La notizia, diffusa venerdì 26 dicembre, ha suscitato un’attenzione immediata e fuori dal comune. Nel giro di poche ore, la comunicazione del concerto ha raccolto migliaia di reazioni sui social network, con centinaia di commenti che testimoniano quanto il nome di Thompson continui a polarizzare l’opinione pubblica. Un interesse che lascia prevedere anche prese di posizione critiche da parte di alcune associazioni cittadine, storicamente contrarie ai concerti del cantante in diverse città croate e già protagoniste, in passato, di iniziative volte a limitarne o impedirne le esibizioni.
Interpellata dal portale Fiuman, la sindaca di Fiume Iva Rinčić, ha chiarito subito la propria posizione personale, senza però sottrarsi a una riflessione più ampia sul ruolo delle istituzioni. Rinčić ha dichiarato di non ascoltare le canzoni di Thompson e di non avere intenzione di partecipare al concerto, ma ha sottolineato con decisione che non spetta alla politica stabilire chi possa o non possa esibirsi in città.
Secondo la sindaca, “il tempo in cui le scelte artistiche venivano dettate dall’indirizzo politico è ormai alle spalle”. A Fiume, ha ribadito, “tutti gli artisti devono avere lo stesso trattamento”, a condizione che vengano rispettate le leggi e le regole vigenti. Da qui l’auspicio che l’evento si svolga senza incidenti e nel rispetto dell’ordine pubblico.

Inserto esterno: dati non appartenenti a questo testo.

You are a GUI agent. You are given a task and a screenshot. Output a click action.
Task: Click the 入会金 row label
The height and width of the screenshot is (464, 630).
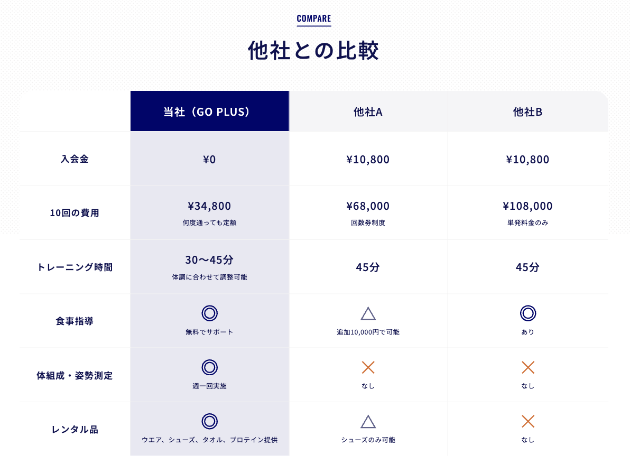(x=75, y=159)
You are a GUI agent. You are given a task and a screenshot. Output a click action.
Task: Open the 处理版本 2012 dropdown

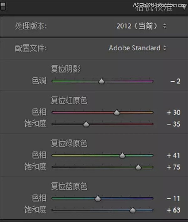click(x=141, y=26)
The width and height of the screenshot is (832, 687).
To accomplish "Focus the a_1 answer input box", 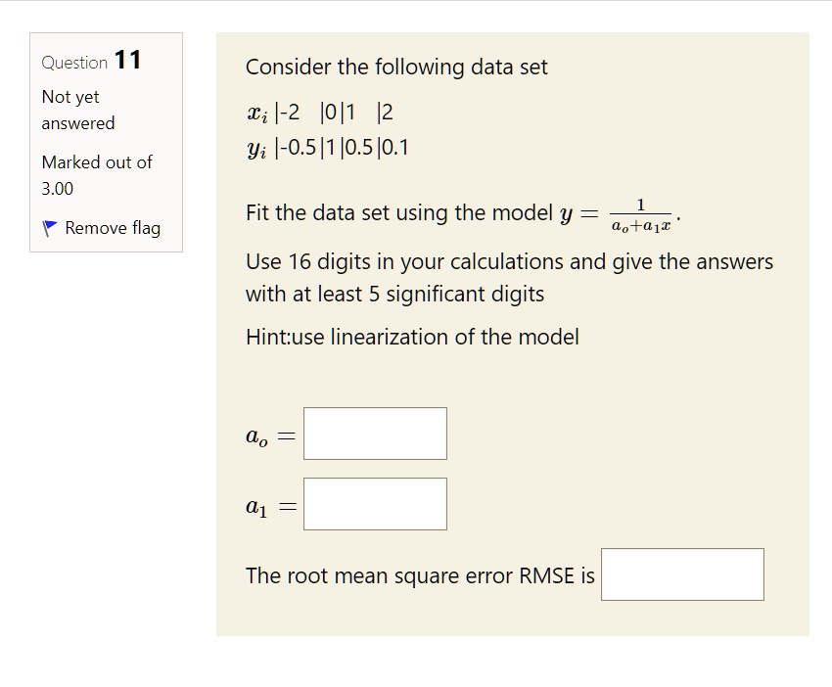I will coord(375,504).
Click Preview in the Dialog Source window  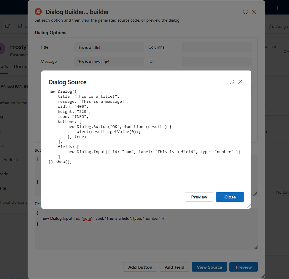(x=199, y=197)
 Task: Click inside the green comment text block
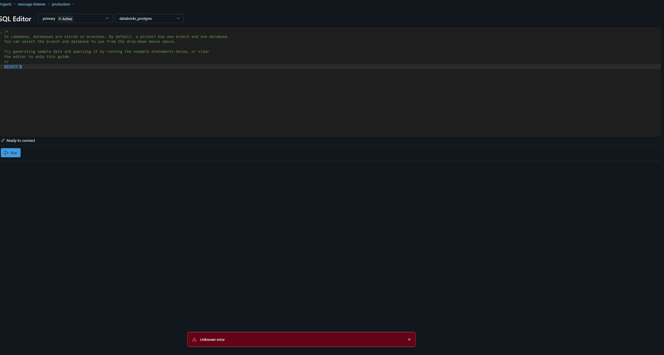100,41
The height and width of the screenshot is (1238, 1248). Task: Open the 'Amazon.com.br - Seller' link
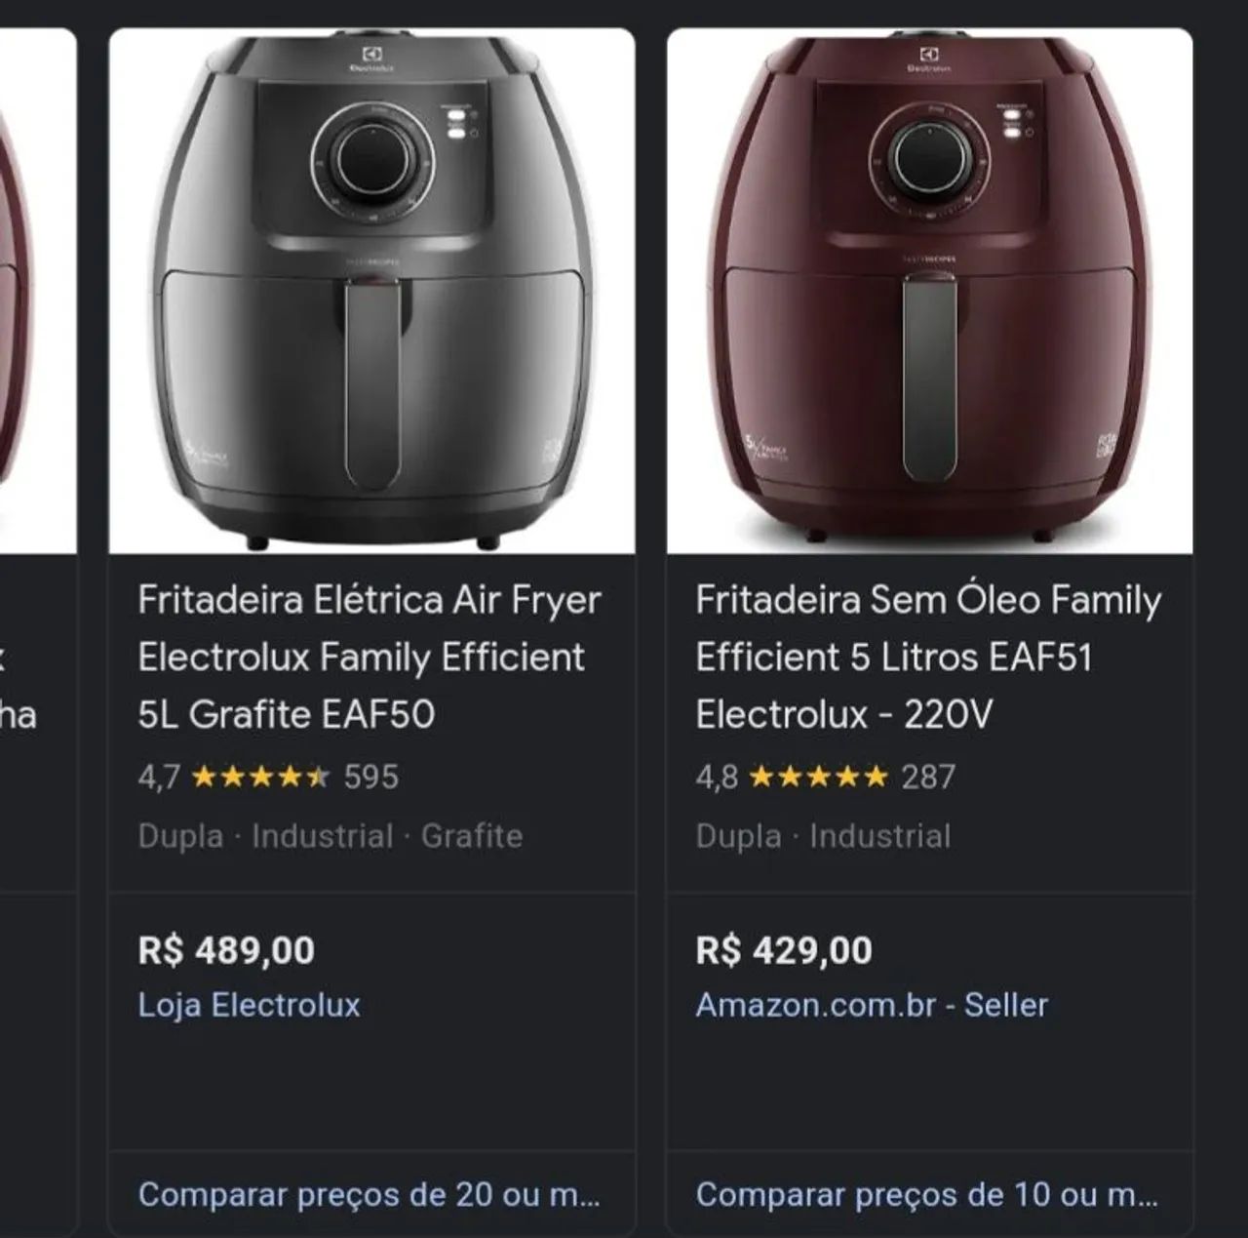click(873, 1005)
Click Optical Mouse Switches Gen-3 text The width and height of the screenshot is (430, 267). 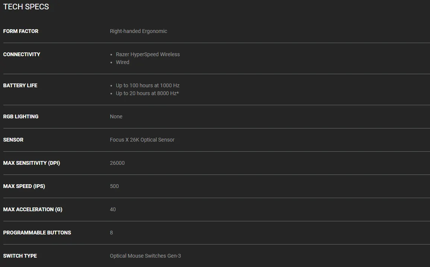pyautogui.click(x=145, y=256)
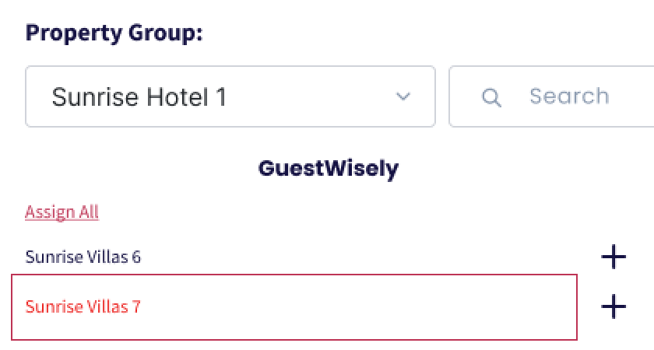Assign all GuestWisely properties via link
Screen dimensions: 654x350
[62, 212]
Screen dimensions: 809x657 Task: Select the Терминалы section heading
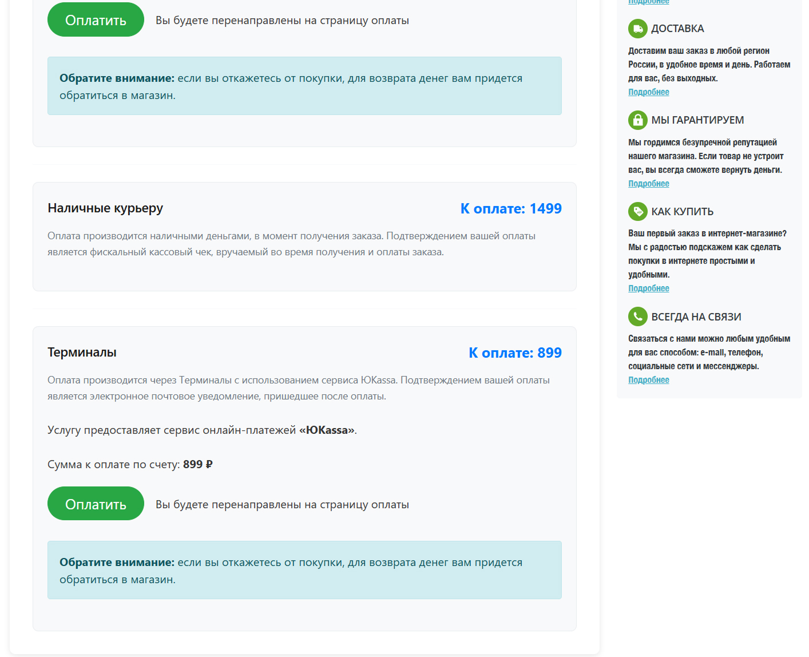[82, 353]
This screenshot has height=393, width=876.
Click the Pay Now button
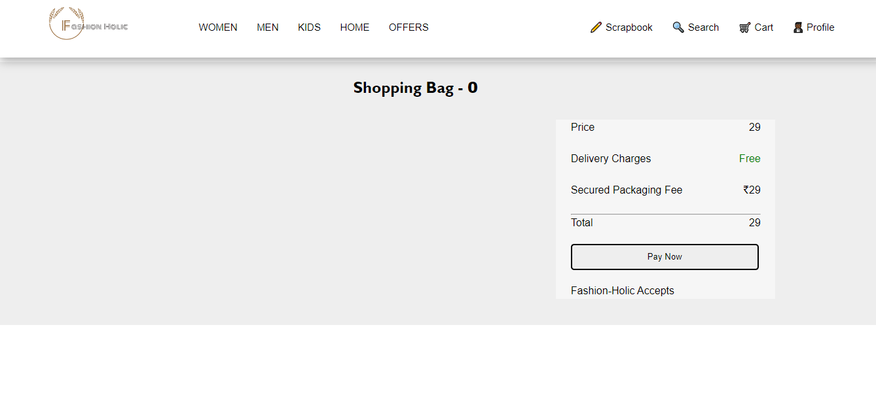[665, 256]
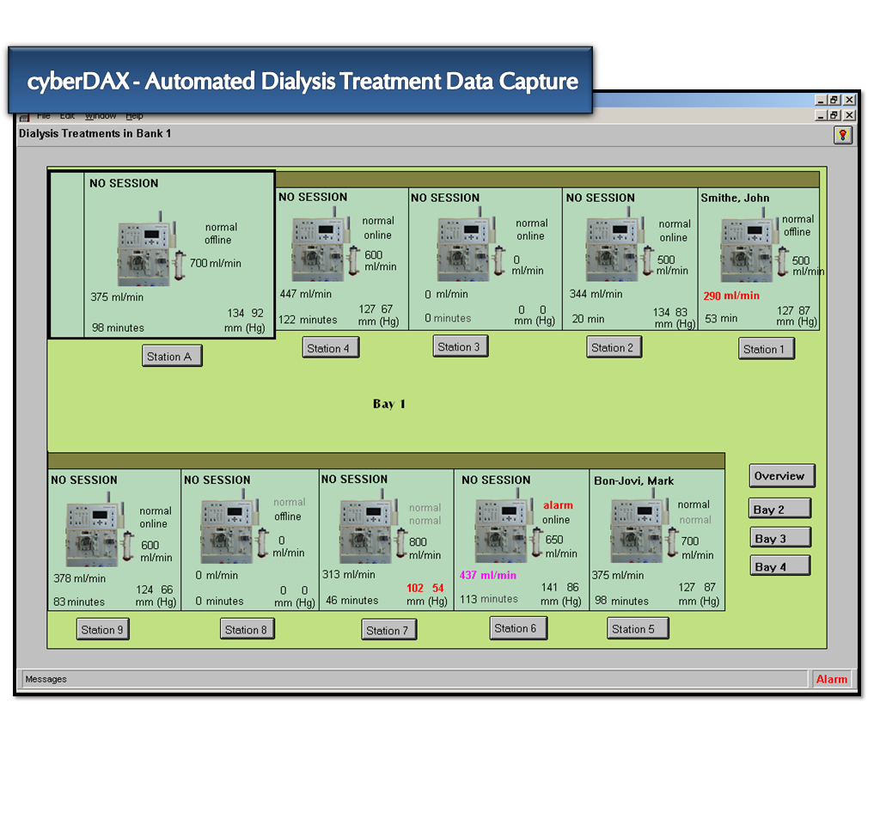This screenshot has width=874, height=825.
Task: Select the Station 6 label button
Action: tap(518, 628)
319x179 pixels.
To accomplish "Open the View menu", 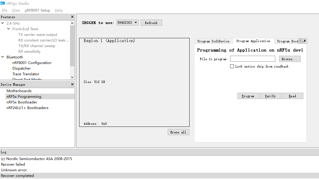I will [16, 10].
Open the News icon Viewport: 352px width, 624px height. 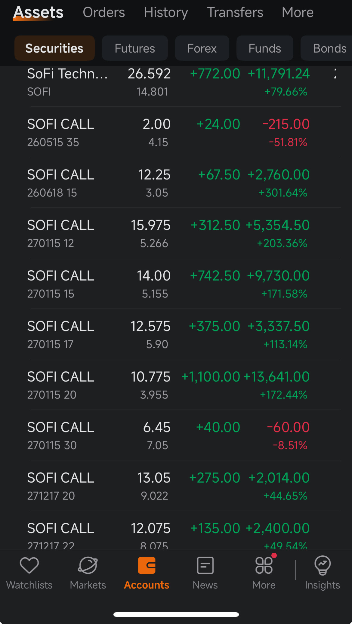pos(205,565)
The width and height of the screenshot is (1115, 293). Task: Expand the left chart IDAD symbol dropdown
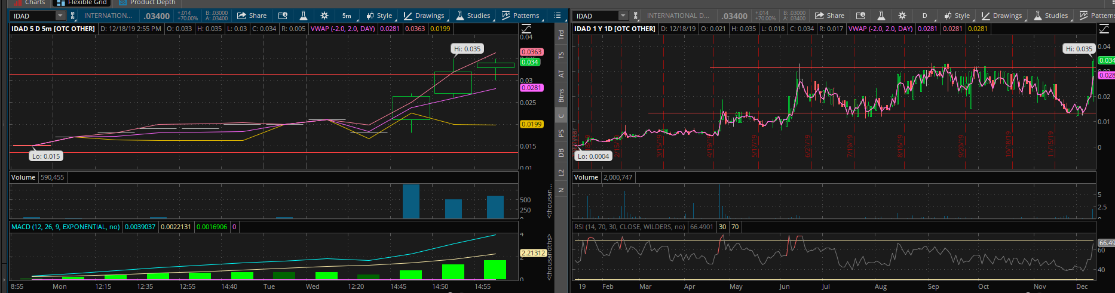(x=60, y=16)
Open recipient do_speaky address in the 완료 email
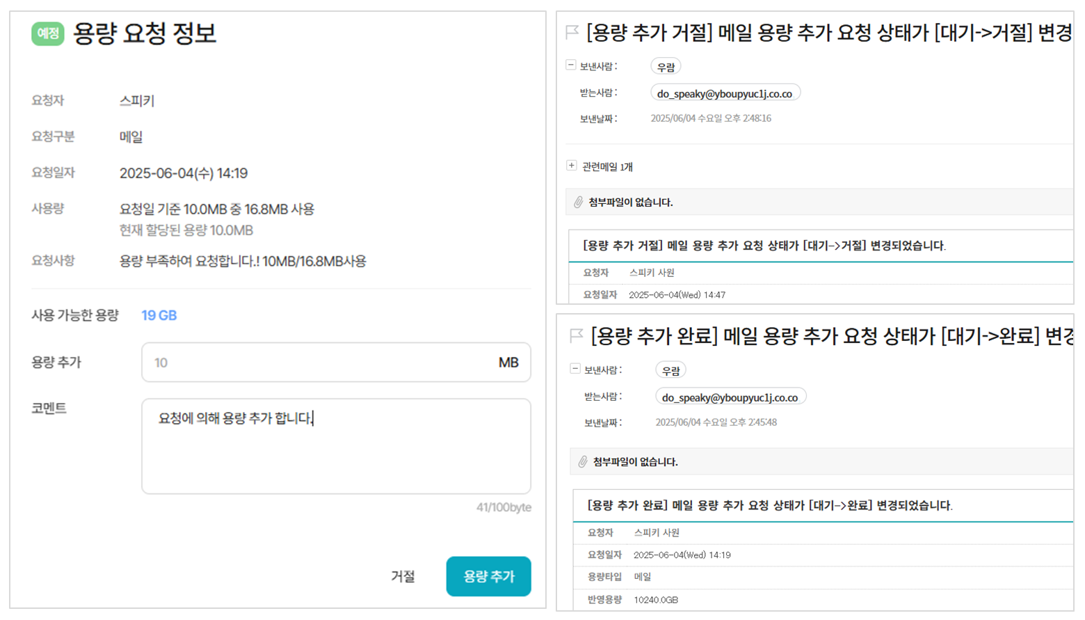Viewport: 1085px width, 620px height. point(730,397)
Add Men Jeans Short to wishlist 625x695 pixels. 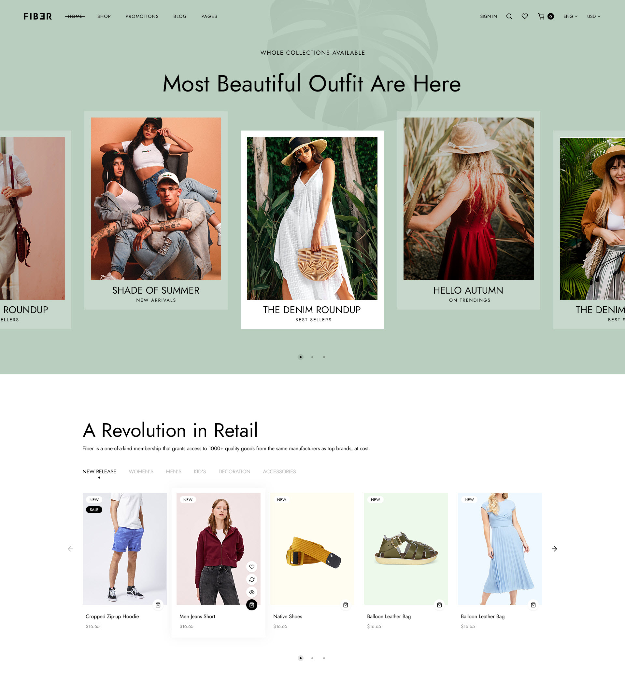click(x=252, y=567)
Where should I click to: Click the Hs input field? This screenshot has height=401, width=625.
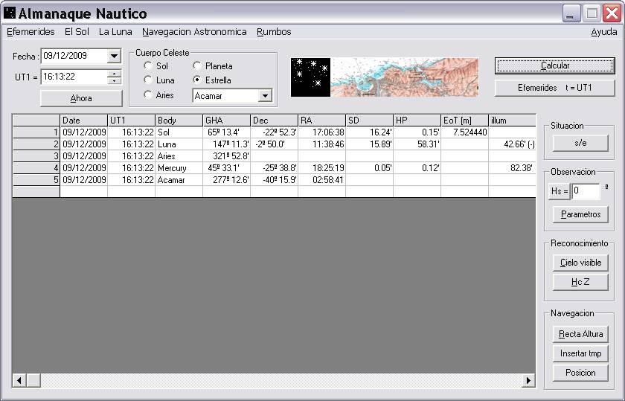point(586,192)
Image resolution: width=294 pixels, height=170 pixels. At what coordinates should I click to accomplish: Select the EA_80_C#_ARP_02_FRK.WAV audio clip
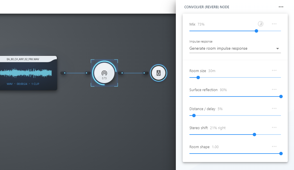[x=28, y=73]
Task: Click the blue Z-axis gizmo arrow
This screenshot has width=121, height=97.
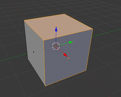Action: click(56, 29)
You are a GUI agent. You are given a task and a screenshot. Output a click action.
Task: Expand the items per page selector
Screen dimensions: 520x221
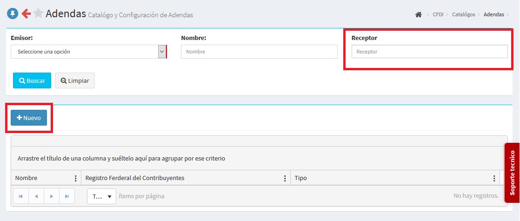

Il concerto di Thompson si inserisce così in un contesto cittadino complesso, dove la libertà di espressione artistica si intreccia con una memoria storica e politica particolarmente sensibile. Fiume, città dall’identità fortemente antifascista e multiculturale, ha spesso reagito in modo critico a eventi percepiti come divisivi. Allo stesso tempo, l’amministrazione sembra voler ribadire una linea di principio: gli spazi pubblici non sono strumenti di censura, ma luoghi regolati da norme uguali per tutti.